__TASKS TO PERFORM__
A – Decide whether each statement below agrees with the text on freemasonry and the North Wales Police, and for each answer yes or no with the exact deciding words from that text: (i) Lord Kenyon and David Owen met at Wrexham police station; (ii) Owen accepted Lord Kenyon's suggestion that he join a lodge; (iii) the Tribunal removed the anecdote at the masons' request.
B – Write the next part of the text on freemasonry and the North Wales Police, picking up right after its final sentence.
━━━ DOCUMENT TEXT
In the 1980s freemasonry came under fire from journalists. REBECCA was one of the first with an investigation in 1981.
1984 was a watershed year for public scrutiny of masonry. That year saw the publication of Stephen Knight’s The Brotherhood which followed other press investigations such the 1981 REBECCA article Darkness Visible.
The same year Metropolitan Commissioner Sir Kenneth Newman and Albert Laugharne, an assistant commissioner, published “The Principles of Policing” which made it clear that membership of freemasonry left officers open to suspicion.
“Thus an officer must pay the most careful regard to the impression which others are likely to gain of his membership, as well as to what he actually does, however inhibiting he may find this when arranging his own private life.”
David Owen’s response to these developments was to call a conference of superintendents which decided to issue the directive.
Lord Kenyon was the Grand Master of the North Wales Province of Freemasonry in the 1980s. He was also a member of the North Wales Police Authority.
Within a month of Owen circulating it, the Provincial Grand Master of North Wales, Lord Kenyon, asked to meet with him. The two men knew each other well: Kenyon was also a member of the police authority.
The meeting took place at Wrexham police station. Lord Kenyon was accompanied by the secretary of the province, Leonard Ellis.
Solicitors acting for the masons wrote to the Tribunal in an attempt to get this anecdote removed on the grounds that it was irrelevant to the Tribunal’s work.
The Tribunal rejected the attempt and its report described what happened when the Provincial Grand Master came face to face with the Chief Constable.
David Owen told the Grand Master that he had no intention of withdrawing his directive about freemasonry…
“At this meeting Lord Kenyon argued that the directive was totally misguided and asked that it should be withdrawn and he mentioned that a police officer (unidentified but not Anglesea) had been about to take the chair in a North Wales lodge but had declined to do so because of this directive.”
“Owen’s evidence was that he told Lord Kenyon that he had no intention of withdrawing the directive. In response, Lord Kenyon argued that the Chief Constable knew nothing at all about freemasonry and suggested it would be appropriate for him to join a lodge, such as the one at Denbigh, outside any area of his usual working activity, but this invitation was declined.”
Freemason Sir Walter Stansfield was a former deputy chief constable of North Wales before he became the chief constable of Derbyshire. Photo: © Photoshot
David Owen wasn’t the first chief constable Lord Kenyon had dealt with. Four years earlier the grand master welcomed Sir Walter Stansfield back to North Wales after he retired as Derbyshire’s chief constable and brought his police career to a close.
Sir Walter had been chief constable of the Denbigh force before the reorganisation which led to the creation of the North Wales Police. He was deputy chief constable of North Wales in 1967 when he was appointed Derbyshire’s chief constable.
━━━━━━
━━━ SUPPLIED INFORMATION
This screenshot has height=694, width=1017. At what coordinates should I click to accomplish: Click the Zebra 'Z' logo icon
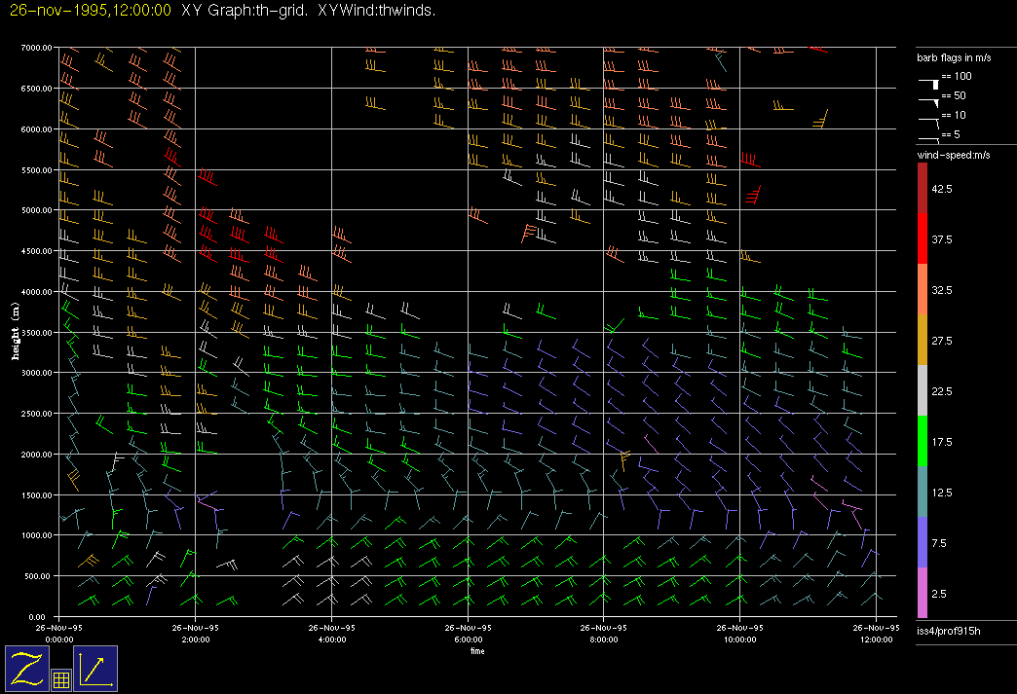coord(26,668)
━━━━━━
__RESULTS FOR THE EXERCISE__
A –
(i) Yes: "The meeting took place at Wrexham police station."
(ii) No: "but this invitation was declined."
(iii) No: "The Tribunal rejected the attempt"

B –
When he left North Wales to take up the Derbyshire post, he didn’t sever his links with North Wales. He joined a new masonic lodge, Dyfrdwy, which met at Ruabon, becoming its master a year later, in 1968.
In 1981 REBECCA asked Sir Walter Stansfield why he had chosen to join a North Wales lodge after he left North Wales Police. Had he been a member of a lodge in another part of the country?
Sir Walter didn’t take kindly to being questioned on the subject. He said: “Who do you think you’re talking to?” He then denied being Sir Walter Stansfield even though the telephone number he was speaking on was listed in his name.
Sir Walter didn’t take kindly to being questioned on the subject. He said: “Who do you think you’re talking to?”
Sir Walter also makes a cameo appearance in Martin Short’s book about freemasonry, Inside The Brotherhood. After Sir Walter left Derbyshire, the English force was rocked by the Alf Parrish scandal.
Parrish was appointed chief constable in 1981 but soon squandered police funds for his own comfort. He was driven out of office by which time it was discovered that he was a mason as were many of the police authority members who appointed him.
The key masons belonged to the oldest lodge in Derbyshire, Tryian. A provincial yearbook obtained by Labour councillors in the mid-1980s revealed that another member of the lodge was Sir Walter Stansfield…
Lord Kenyon told a Grand Lodge meeting that masons have nothing to hide “but we object to having our affairs investigated by outsiders.”
Back in 1981, North Wales Provincial Grand Master Lord Kenyon responded to increasing media attention, including REBECCA coverage, by making a statement to masons in the province.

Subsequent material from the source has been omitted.